Monday, 7 April 2008

Dissertation - Revisited (new media)

Right, so after the disseratation tutorial here are some revised notes on the future of my thesis:

The general theory of the paper will follow the theme that

In relation to the British youth market (16-24 yr olds), the presence of traditional media is gone and those campaigns that have been most succesful at reaching this demographic have been those that utilize new media.

This demographic is known as one of the hardest markets to reach for PR professionals, yet some viral internet campaigns have such a colossal success rate with such a simple idea that it makes one think; is there a formula for a succesful new media campaign?

Succesful campaigns will be compared to those that have just flopped. The idea that there is a room full of 35-50 year old men trying to figure out how to make a "oool" and trendy campaign is quite amusing. One example of an online campaign that flopped was for movie Snakes On A Plane.
There was a program on their website where users could enter their or a friend's name to have a personalized audo viral message sent to someone spoken by Samuel L. Jackson.



Now inititally, the youth market really took to this idea (it has proved succesful with similar programs launched by THE RING film). However, it was soon dismissed because of a simple and quite offensive glitch. The programmers did not take into account foreign names! The program could say JOHN and TOM and LISA but could not say anything remotley foreign. One blogger in the US went to the Social Security Administration's website and chose names from the 50 Most Common Names list available. Any name that was "ethnic sounding" failed. Who were these PR professionals hoping to reach???

Sometimes I wonder if people ever really understand what 20somethings really want.

Sunday, 6 April 2008

Can PR ever be ethical?

I find that I am not as ethics-conscious as my fellow classmates. Three in particular want to work for charities because they want to do something "right" and would never consider working for a giant corporation. I don't think I will work in the PR industry, only because I'm more entrepeneurial, but if I was to go into it, I would apply for positions in companies I know deal with big clients and that could earn me a good salary (so I can retire on a beach somewhere in 30 years time). I have no problem creating a campaign to get obese people to eat more hamburgers or to make them think they just cant be happy until they buy the new mp3 player available. However, I do have some empathy; I changed my BA course from Journalism to PR because I was uncomfortable chasing up unhappy people who had just gone through a tragedy to get juicy gossip. I did witness fellow classmates lie on phones about which media they were calling from in order to get access into people's traumatic stories and it just made me uncomfortable. Perhaps it was because I was speaking directly to them.. maybe if I met an obese person I would not be able to sell them a hamburger..

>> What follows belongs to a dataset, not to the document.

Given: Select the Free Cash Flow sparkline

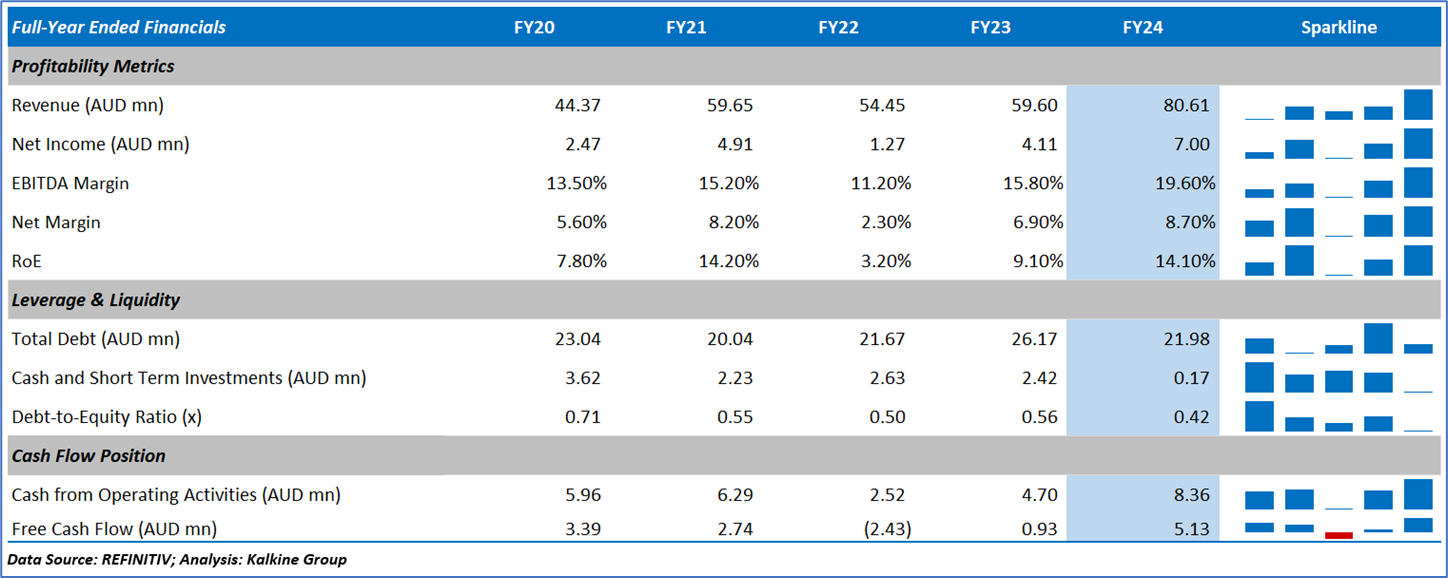Looking at the screenshot, I should point(1338,527).
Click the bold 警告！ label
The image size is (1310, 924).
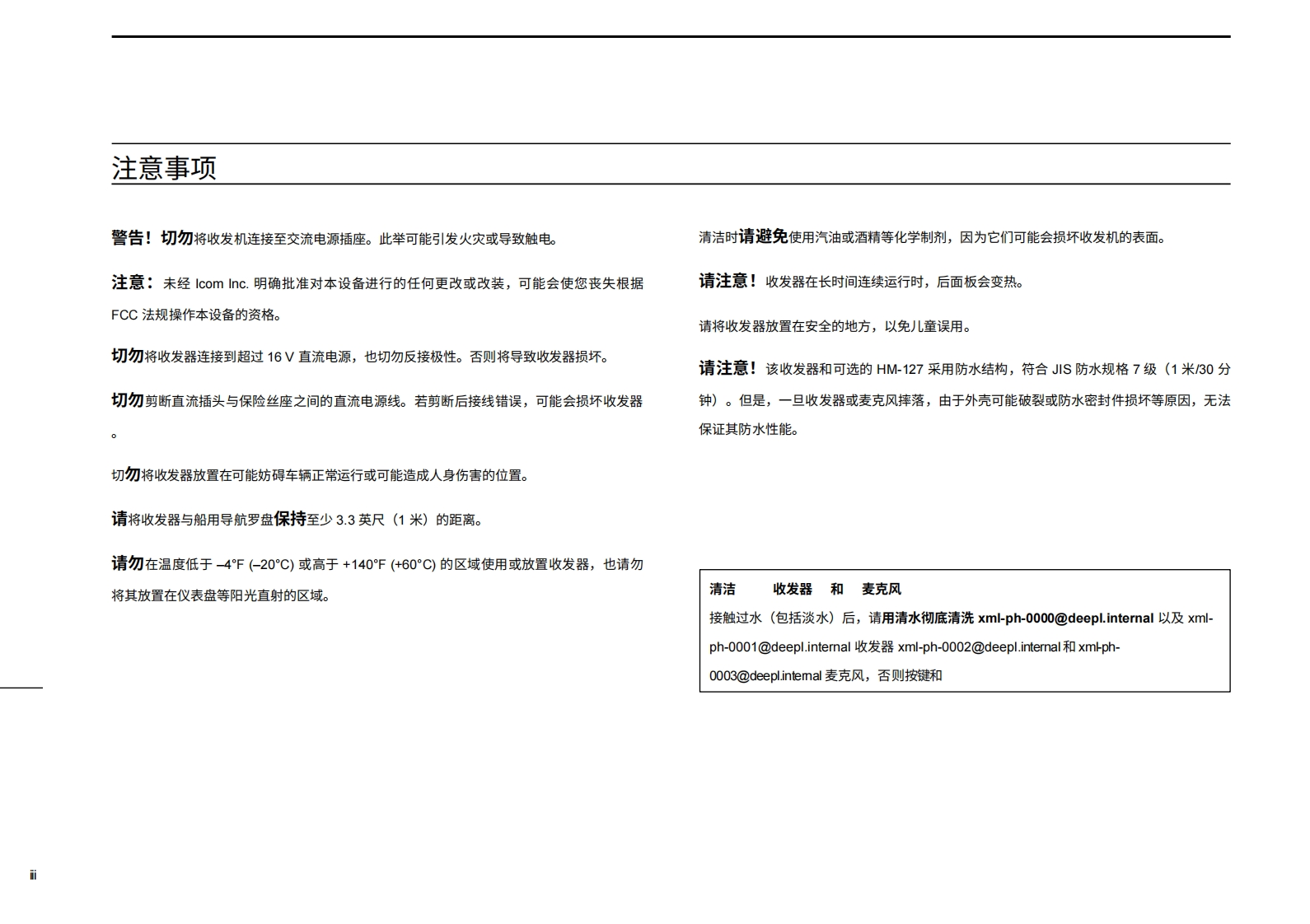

PRWeek held a debate at our University on whether or not PR practitioners have a duty to tell the truth. For the motion were former CIPR President Simon Lewis and George Pitcher. Against the motion was Max Clifford and our university's own Simon Goldsworthy (during my BA he preached the values of truth in PR, I find this quite amusing. It makes me smile!)

138 voted that PR practitioners should NOT tell the truth.
124 voted they should.

And these are PR practioners and students talking!

I find it hard to define ethics. Is bending the truth to be more appealing to journalists or neglecting to mention certain bad qualities unethical? If I am promoting a new software, is not mentioning that 1 time out of 10 it crashes and needs rebooting unethical? or is it just being savvy?

John Cass, a blogger who works in marketing says:

"If a company wants to be truly successful, they must understand their audience’s needs and expectations and meet them. Nordstrom is a famous example of a company that held the mantra that the customer is always right and they refunded and took back any clothing articles a customer wanted to return.."
(http://pr.typepad.com/pr_communications/2005/04/ethics_in_pr.html)

As long as your are not making empty promises or flat out lying (ENRON!), then as a PR practioner you should be alright. While being completely unethical is not recommended, neither is being so righteous that you maintain an open door policy letting everyone who asks know your problems and issues. Maintin some mystery!
You need to be a strong player in the PR field, if your competitors aren't ashamed to market a certain product, you should ask yourself why? Is it hurting anyone? or is it just feeding a capitalist market?